I have this little dream. It’s a romantic dream, just for my wife. It goes like this.
She spends a fun morning with her daughters, but when she comes home, there is a bit of a surprise.
An unfamiliar car is in the driveway. See, I’ve rented a nice SUV. The back gate is open, and the rig is loaded to the gills with suitcases. Her suitcases and my suitcases. Everything is packed for a trip, including books she is currently reading. (I got a packing list from her months before.)
She smiles and says, “What do you think you’re doing?”
“Are you ready?” I say.
“Where are we going?” she asks.
“You’ll find out,” I say. “By the time you change, we’ll be ready to go.”
“You’re in trouble,” she says, but she likes surprises. I know that for sure.
Soon, we are on our way to the airport. She keeps quizzing me, but I offer no clues, only that we will be traveling by air for the first leg of our journey, and that we will gone longer than a week.
On the drive north to the airport, I offer her chocolate covered almonds. She likes those. In the CD player is all the hit singles from 1979, the year we got married. We sing the oldies, slightly off key, and hold hands.
We get to the airport. It is there she discovers we are flying to London. It will be a long flight, but we are in the First Class section, and our seats recline. We watch “Sabrina,” but we aren’t on the Concord. We watch “Letters to Juliet.” “Enchanted April,” “Pride and Prejudice,” all these movies we like to watch together. We laugh.
She asks me what we’ll do in London, and all I say is, “You’ll see.” She doesn’t like that but she does. She makes her fun little idle threats but I do not acquiesce.
We take a taxi from Gatwick to Southend-on-Sea where we board a luxury cruise liner and, from our balconied suite, we see the British Isles, including ports in Wales, Ireland, and Scotland. We eat and resolve regrets and talk about everything under the sun and read books—I finally finish Les Miserables—and check our email only twice a day. And swim and talk and be together and forget for a time the enormous trials strewn behind us.

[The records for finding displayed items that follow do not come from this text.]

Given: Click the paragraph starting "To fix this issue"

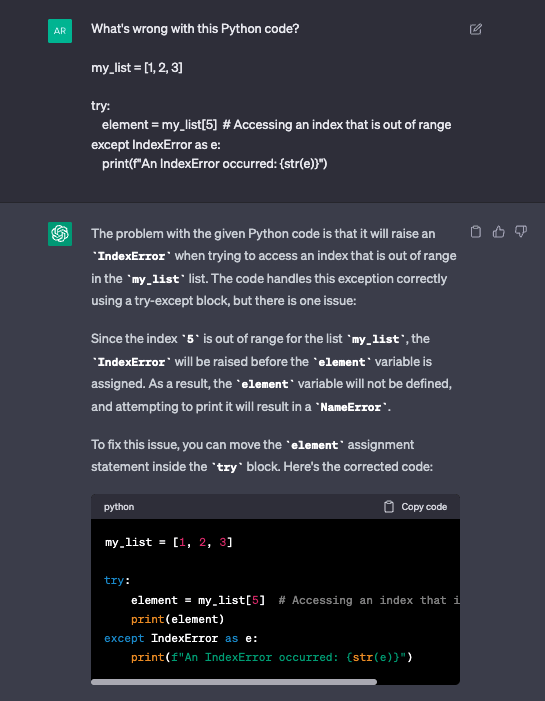Looking at the screenshot, I should (262, 456).
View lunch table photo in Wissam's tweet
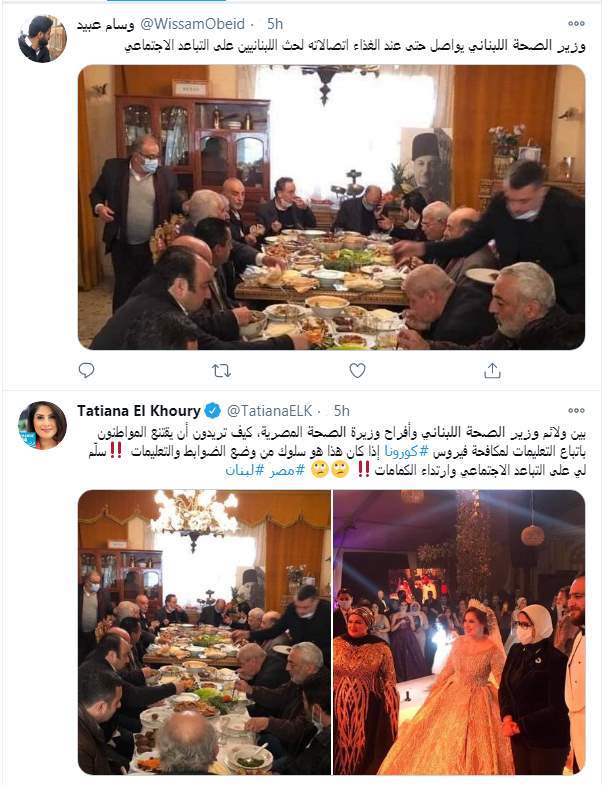The image size is (603, 785). point(331,207)
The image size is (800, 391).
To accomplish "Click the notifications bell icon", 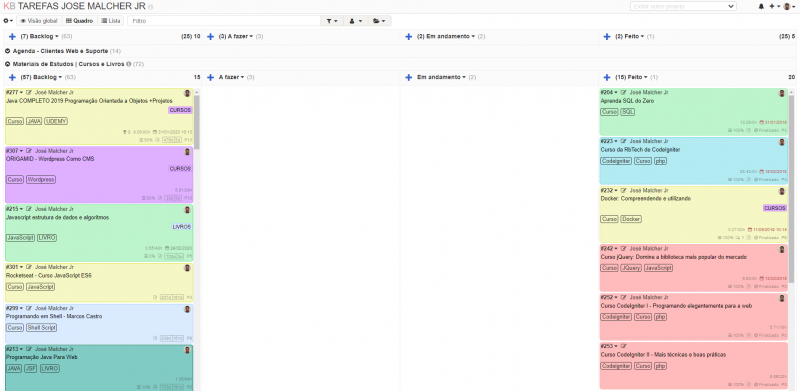I will (761, 6).
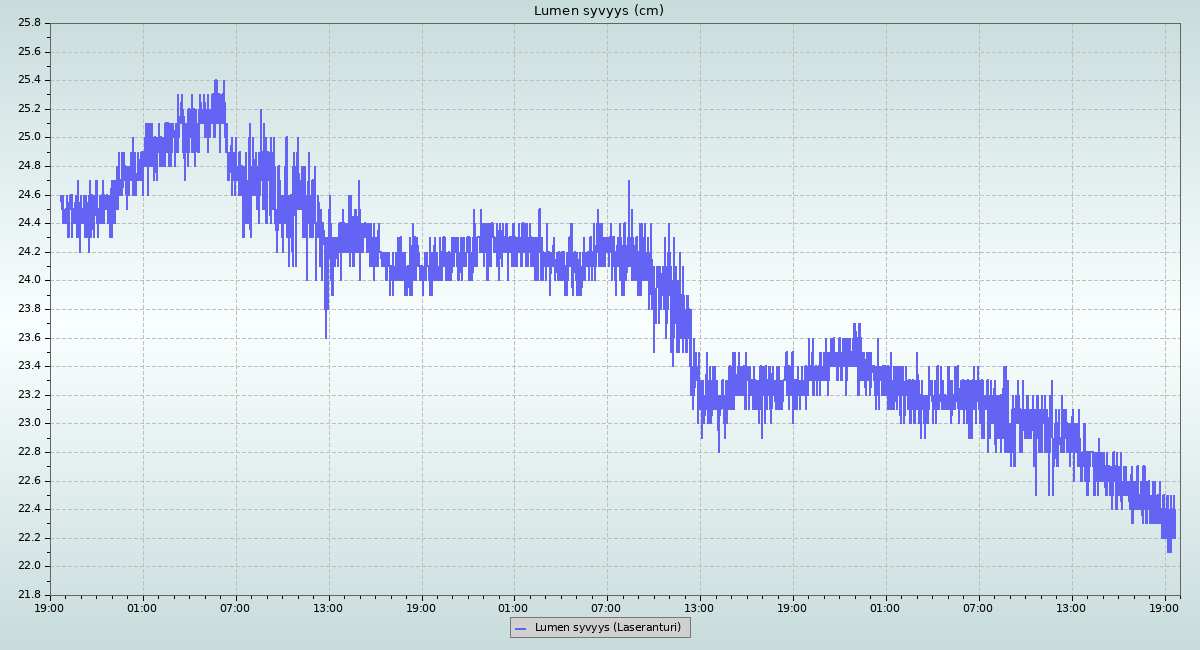Image resolution: width=1200 pixels, height=650 pixels.
Task: Select the 24.0 y-axis tick label
Action: (x=29, y=280)
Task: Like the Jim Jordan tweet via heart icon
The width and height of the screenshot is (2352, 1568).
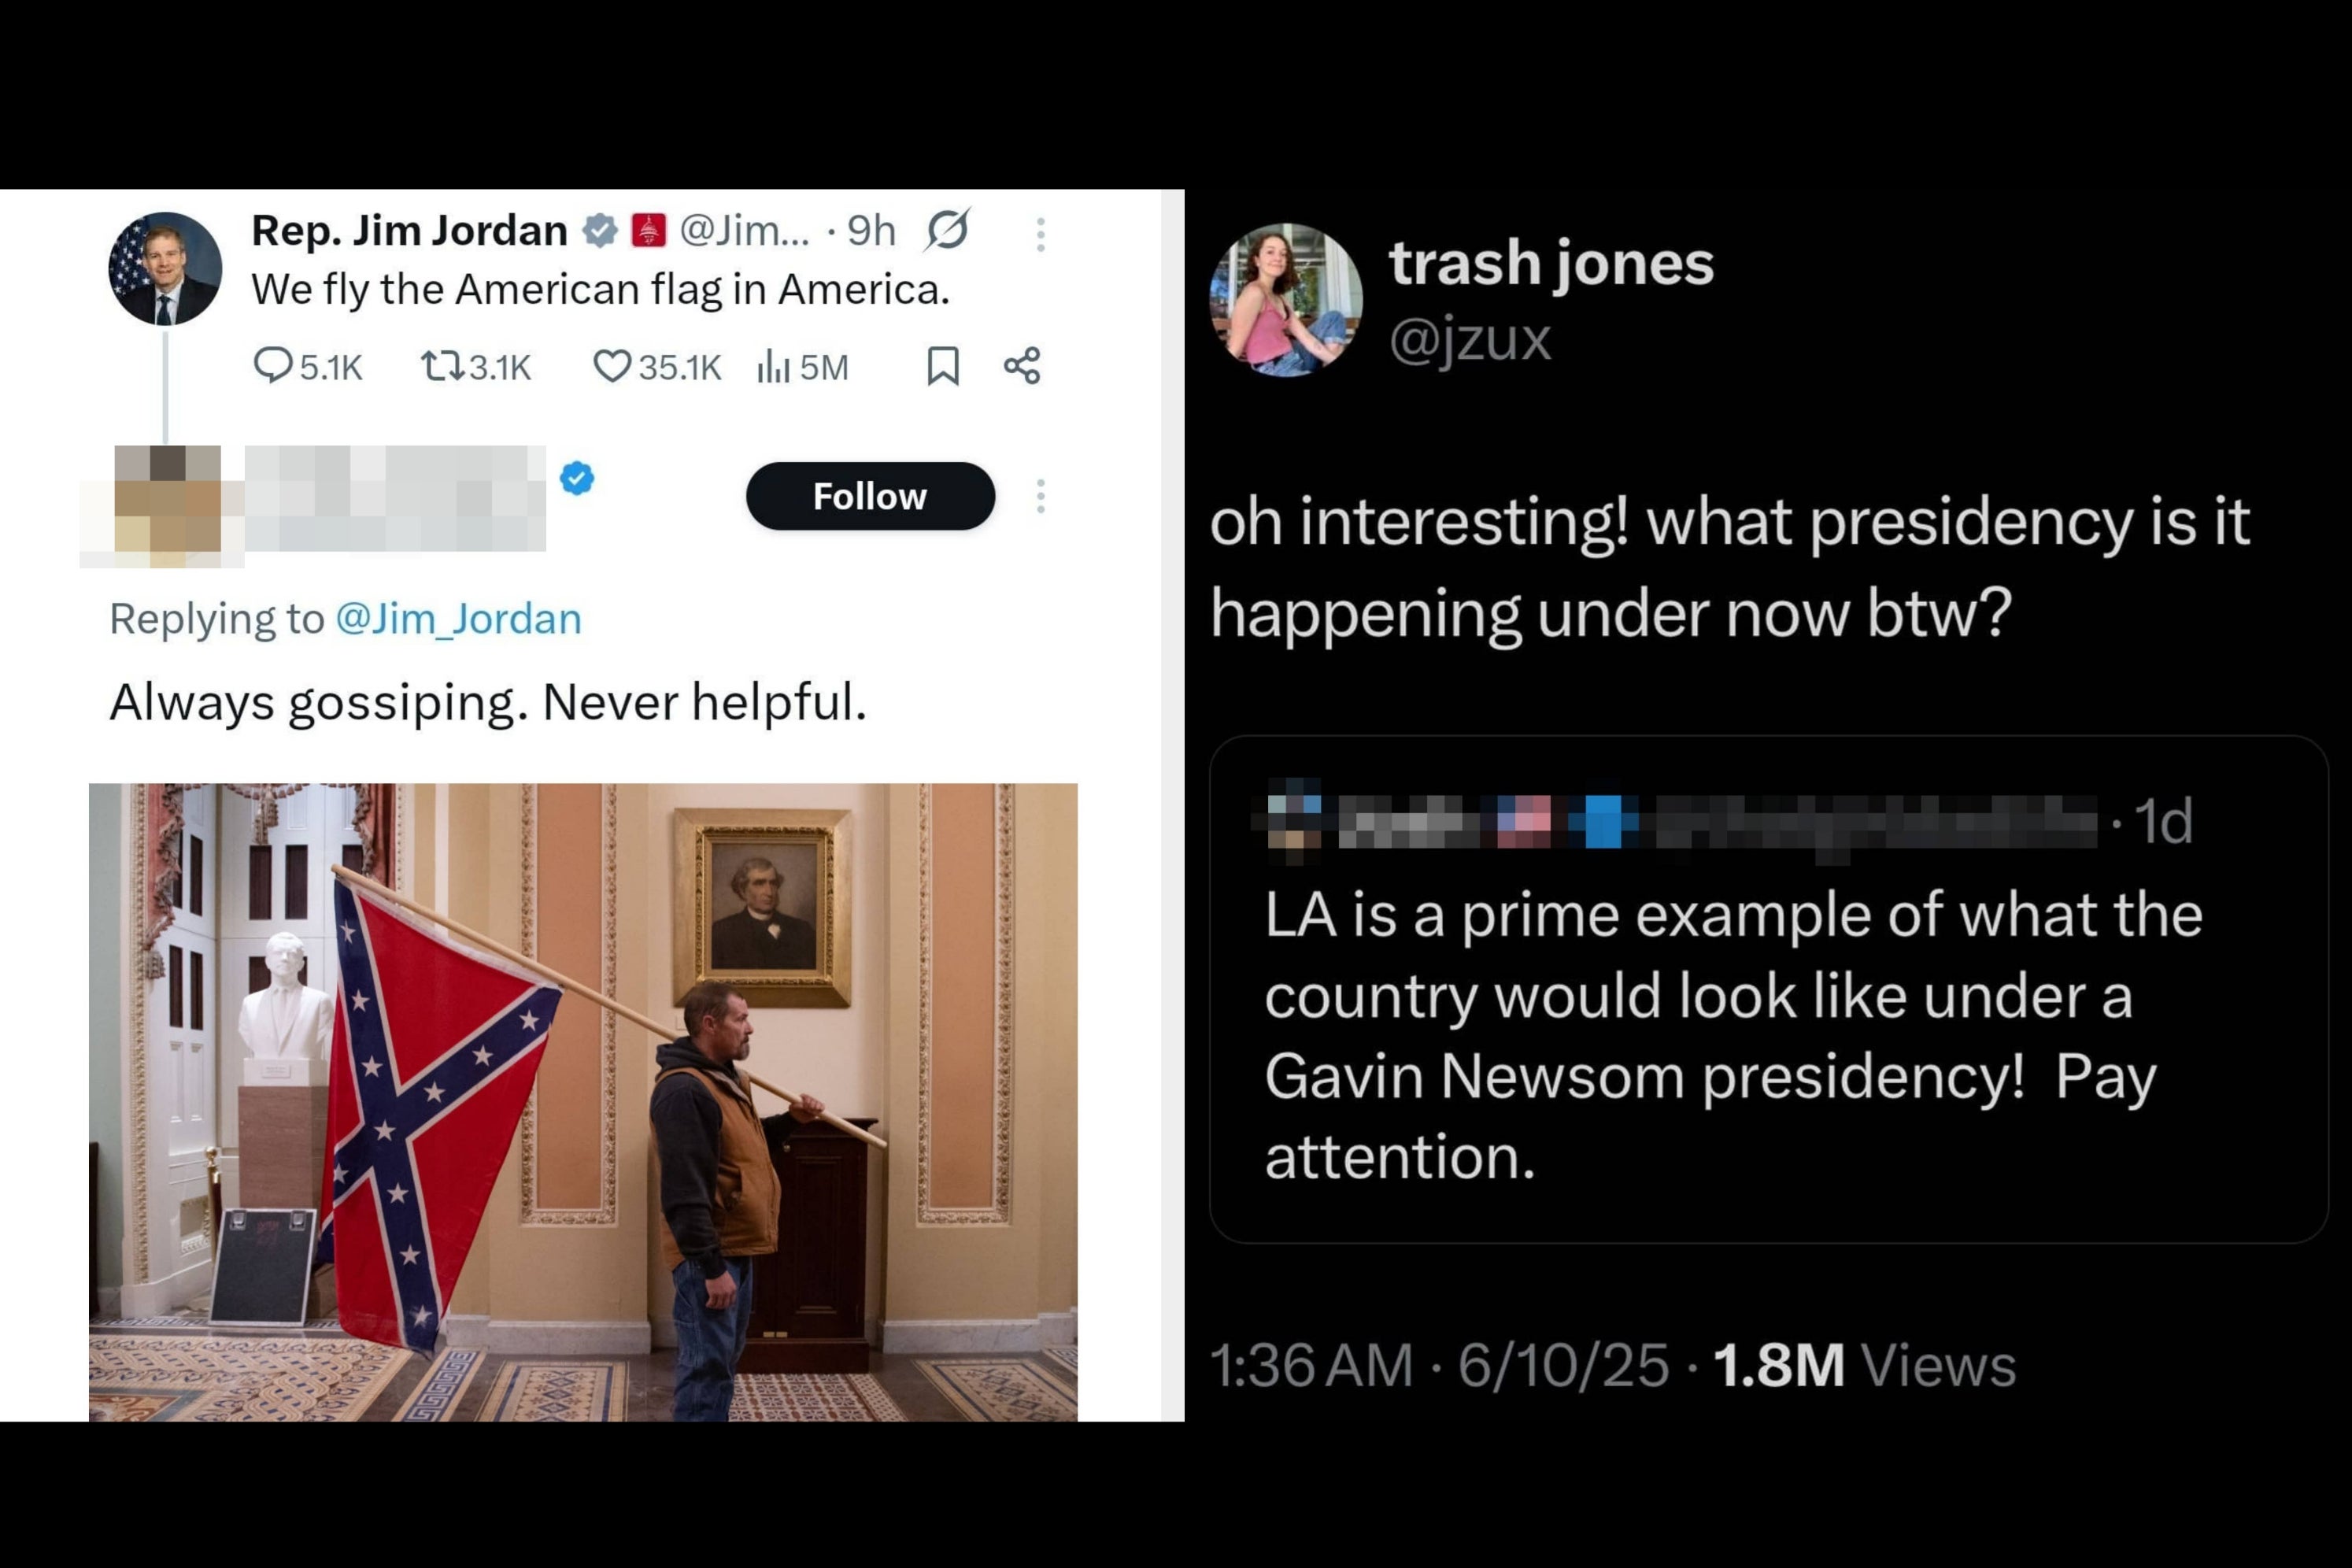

We read the scriptures together and talk about what they mean. We think of the children and talk about them and our hopes for them. We write in our journals and dream and meet new friends at the dinner table and they laugh when we tell them we are from Utah. We smile and give them all their very own copy of the Book of Mormon.
We come home two weeks later, and our trials are lighter because we have the best thing in life—each other.